"[For purposes of an anticipation inquiry, when] a reference appears to not be enabling on its face, a challenge may be lodged without resort to expert assistance."

On April 5, 2013, in In re Morsa, the U.S. Court of Appeals for the Federal Circuit (Rader, Lourie, O'Malley*) affirmed-in-part, vacated-in-part and remanded the USPTO Board of Patent Appeals and Interferences decision upholding the patent examiner's rejection of the claims of U.S. patent application Serial No. 60/211,228, which related to receiving a benefit information request from a user, searching a benefit information database for benefits matching the request, and then returning benefit information to the user. The Federal Circuit stated:

Enablement is a question of law based on underlying factual findings. "[A] prior art printed publication cited by an examiner is presumptively enabling barring any showing to the contrary by a patent applicant or patentee." When the applicant challenges enablement, however, the Board must "thoroughly revie[w]" all evidence and applicant argument to determine if the prior art reference is enabling. Anticipation is a question of fact reviewed for substantial evidence. "Obviousness is a question of law based on underlying factual findings: (1) the scope and content of the prior art; (2) the differences between the claims and the prior art; (3) the level of ordinary skill in the art; and (4) objective considerations of nonobviousness."

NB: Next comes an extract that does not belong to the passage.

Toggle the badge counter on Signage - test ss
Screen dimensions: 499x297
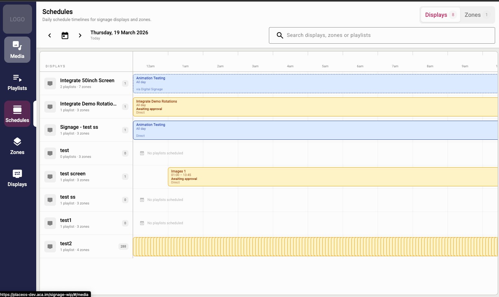(125, 130)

[P]ublications used as prior art by the PTO are presumed enabling. . . . The presumption [is] a procedural one -- designed to put the burden on the applicant in the first instance to challenge cited prior art; the PTO need not come forward with evidence of enablement before it may rely upon a prior art reference as grounds for a rejection. Once an applicant makes a nonfrivolous argument that cited prior art is not enabling, however, the examiner must address that challenge. While an applicant must generally do more than state an unsupported belief that a reference is not enabling, and may proffer affidavits or declarations in support of his position, we see no reason to require such submissions in all cases. When a reference appears to not be enabling on its face, a challenge may be lodged without resort to expert assistance. Here, Morsa identified specific, concrete reasons why he believed the short press release at issue was not enabling, and the Board and the examiner failed to ad dress these arguments.

Despite the less than illuminating nature of the [prior art publication Peter Martin Associates Press Release (PMA)], the Director also argues that the court should consider the PMA enabling because it is "at least as enabling" as Morsa's application. We are not persuaded. First, an examiner must determine if prior art is enabling by asking whether a person of ordinary skill in the art could make or use the claimed invention without undue experimentation based on the disclosure of that particular document. While reference to the patent application is appropriate for purposes of determining what the claimed invention is, i.e., what falls within the scope of the claims, the anticipation exercise must assess the enabling nature of a prior art reference in light of the proposed claims. To the extent the Director argues that a head to head comparison between the disclosures in the documents is appropriate moreover, the PTO's description of the application is inaccurate. The level of detail and disclosure in the application far exceeds that in the PMA. Absent a finding that the application's disclosures are unrelated to the invention actually claimed, we cannot agree that the enabling nature of the two documents the PTO seeks to compare are, in fact, comparable.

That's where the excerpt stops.